§ **Problem requirements**: Report how many lines of the listing below include the word "computer". Give nothing but the number.

━━ Dataset content ━━

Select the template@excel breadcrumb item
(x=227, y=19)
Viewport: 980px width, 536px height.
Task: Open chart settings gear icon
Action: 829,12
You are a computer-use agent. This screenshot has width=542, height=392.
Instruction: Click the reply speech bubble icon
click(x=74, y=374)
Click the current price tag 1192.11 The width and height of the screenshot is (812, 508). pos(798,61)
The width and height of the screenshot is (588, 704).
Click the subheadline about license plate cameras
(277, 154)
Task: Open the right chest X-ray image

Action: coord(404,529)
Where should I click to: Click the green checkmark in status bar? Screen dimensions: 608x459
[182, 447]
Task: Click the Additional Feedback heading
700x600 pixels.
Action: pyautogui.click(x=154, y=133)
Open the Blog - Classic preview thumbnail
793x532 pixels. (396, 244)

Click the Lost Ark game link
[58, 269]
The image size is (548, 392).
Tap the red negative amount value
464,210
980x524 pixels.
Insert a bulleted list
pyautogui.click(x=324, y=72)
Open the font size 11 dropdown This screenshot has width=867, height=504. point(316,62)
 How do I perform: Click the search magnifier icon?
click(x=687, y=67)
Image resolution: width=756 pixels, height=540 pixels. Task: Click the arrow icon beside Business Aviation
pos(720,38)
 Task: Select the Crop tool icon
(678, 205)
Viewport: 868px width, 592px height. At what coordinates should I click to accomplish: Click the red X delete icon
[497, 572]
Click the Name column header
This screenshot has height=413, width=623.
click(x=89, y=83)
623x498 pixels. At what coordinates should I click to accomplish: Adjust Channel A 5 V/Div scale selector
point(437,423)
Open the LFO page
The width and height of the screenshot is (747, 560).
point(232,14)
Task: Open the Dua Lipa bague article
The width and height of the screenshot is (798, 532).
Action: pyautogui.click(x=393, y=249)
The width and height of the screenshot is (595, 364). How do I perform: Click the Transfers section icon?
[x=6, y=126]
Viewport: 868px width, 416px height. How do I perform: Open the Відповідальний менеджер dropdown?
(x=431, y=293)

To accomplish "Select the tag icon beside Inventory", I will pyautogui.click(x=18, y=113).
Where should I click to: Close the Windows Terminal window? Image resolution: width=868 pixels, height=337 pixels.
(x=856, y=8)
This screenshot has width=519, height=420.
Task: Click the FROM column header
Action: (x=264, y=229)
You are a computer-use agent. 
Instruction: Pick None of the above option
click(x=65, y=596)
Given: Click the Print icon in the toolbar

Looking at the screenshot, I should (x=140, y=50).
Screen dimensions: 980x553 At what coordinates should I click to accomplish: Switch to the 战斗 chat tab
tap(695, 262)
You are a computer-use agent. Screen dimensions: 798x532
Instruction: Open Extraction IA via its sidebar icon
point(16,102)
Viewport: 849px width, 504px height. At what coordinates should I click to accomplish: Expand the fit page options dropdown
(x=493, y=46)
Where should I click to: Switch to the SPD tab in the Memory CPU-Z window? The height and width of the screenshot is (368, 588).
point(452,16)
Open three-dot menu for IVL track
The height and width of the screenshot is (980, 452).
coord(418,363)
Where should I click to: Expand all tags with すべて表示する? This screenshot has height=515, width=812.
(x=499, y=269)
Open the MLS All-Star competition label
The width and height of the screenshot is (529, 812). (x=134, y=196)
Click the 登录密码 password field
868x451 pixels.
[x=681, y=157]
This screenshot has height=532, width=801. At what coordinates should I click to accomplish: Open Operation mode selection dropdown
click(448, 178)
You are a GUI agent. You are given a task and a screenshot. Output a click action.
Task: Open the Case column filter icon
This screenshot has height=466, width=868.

━━━

§ **Your response**: 3